■ **Work required**:
Set down every line from the one containing "The height and" through the last line of the records below, exactly as written, and leave out the pictures.

■ **Listed records**:
- - -
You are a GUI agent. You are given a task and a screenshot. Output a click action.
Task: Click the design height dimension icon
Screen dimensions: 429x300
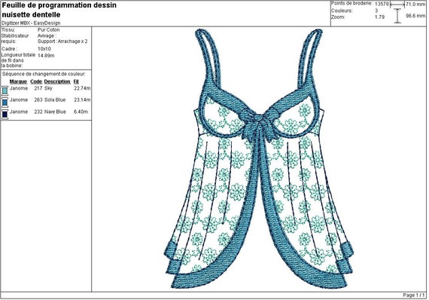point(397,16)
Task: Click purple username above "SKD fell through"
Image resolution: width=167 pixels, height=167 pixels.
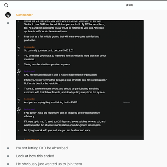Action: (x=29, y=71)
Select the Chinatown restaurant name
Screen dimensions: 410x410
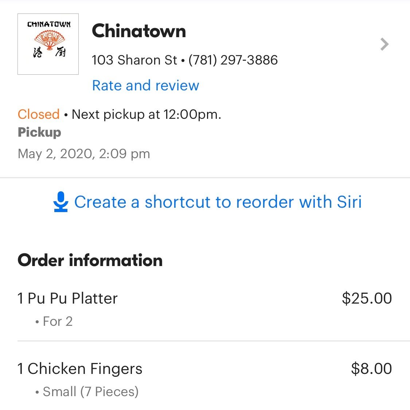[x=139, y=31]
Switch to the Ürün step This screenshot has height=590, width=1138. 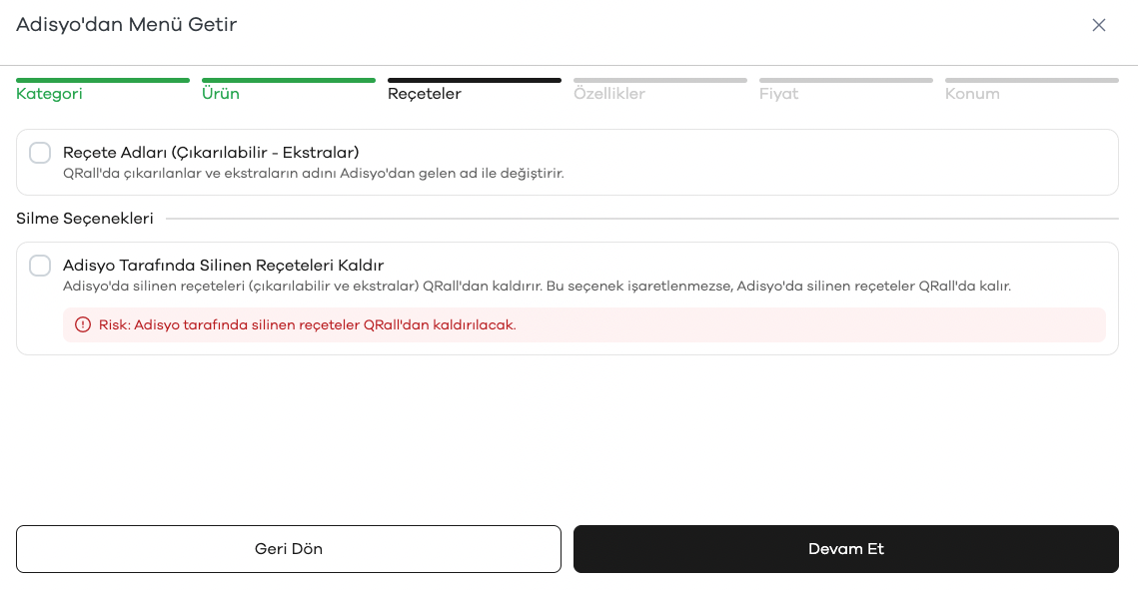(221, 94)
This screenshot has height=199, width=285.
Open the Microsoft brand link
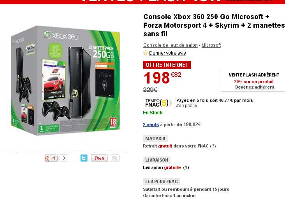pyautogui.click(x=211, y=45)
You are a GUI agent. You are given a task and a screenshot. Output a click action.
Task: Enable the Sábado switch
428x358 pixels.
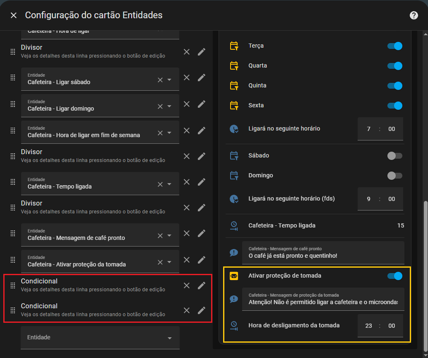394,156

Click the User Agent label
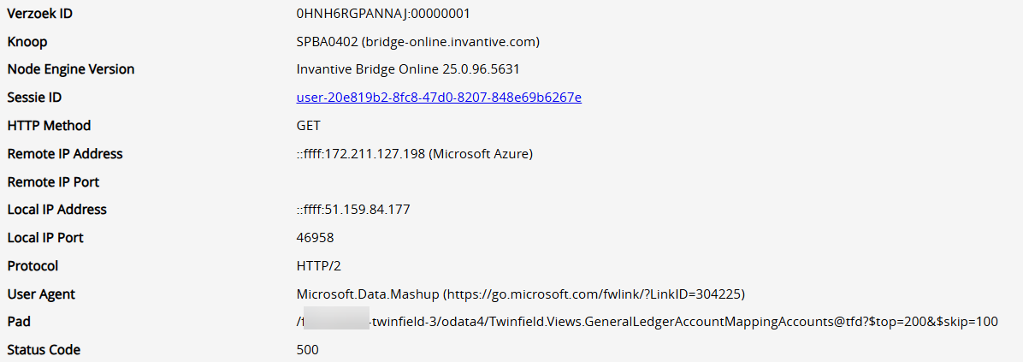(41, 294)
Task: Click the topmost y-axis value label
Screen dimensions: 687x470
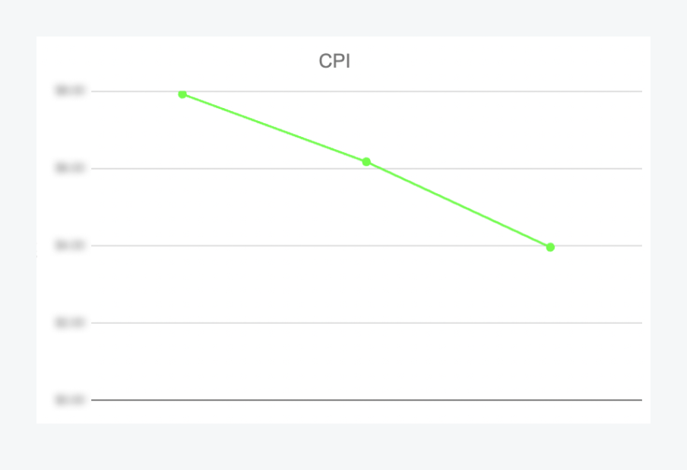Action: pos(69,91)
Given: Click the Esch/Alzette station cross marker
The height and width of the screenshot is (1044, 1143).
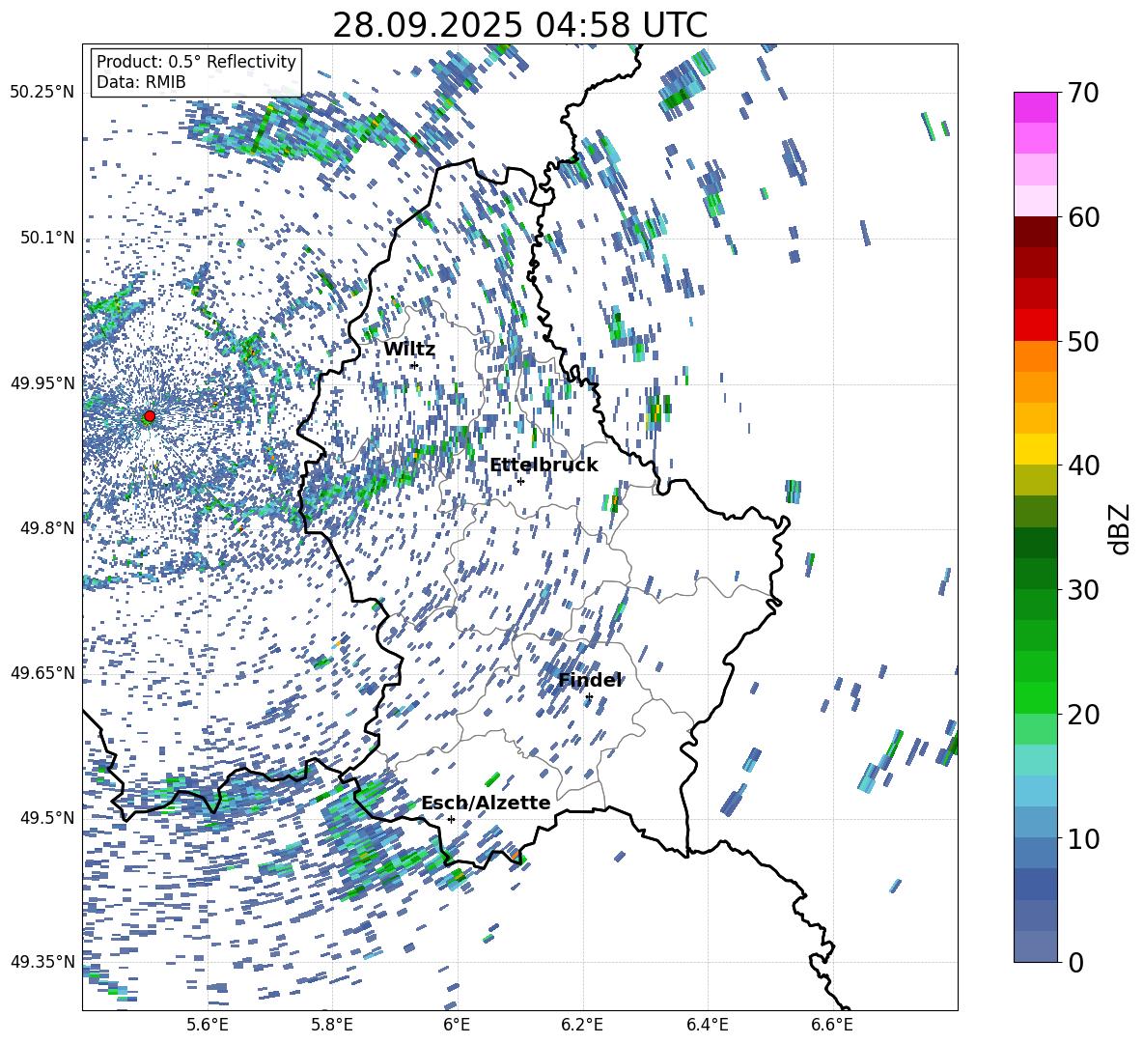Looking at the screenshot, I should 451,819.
- - -
■ **Finished exercise**:
The height and width of the screenshot is (1044, 1143).
Looking at the screenshot, I should 451,819.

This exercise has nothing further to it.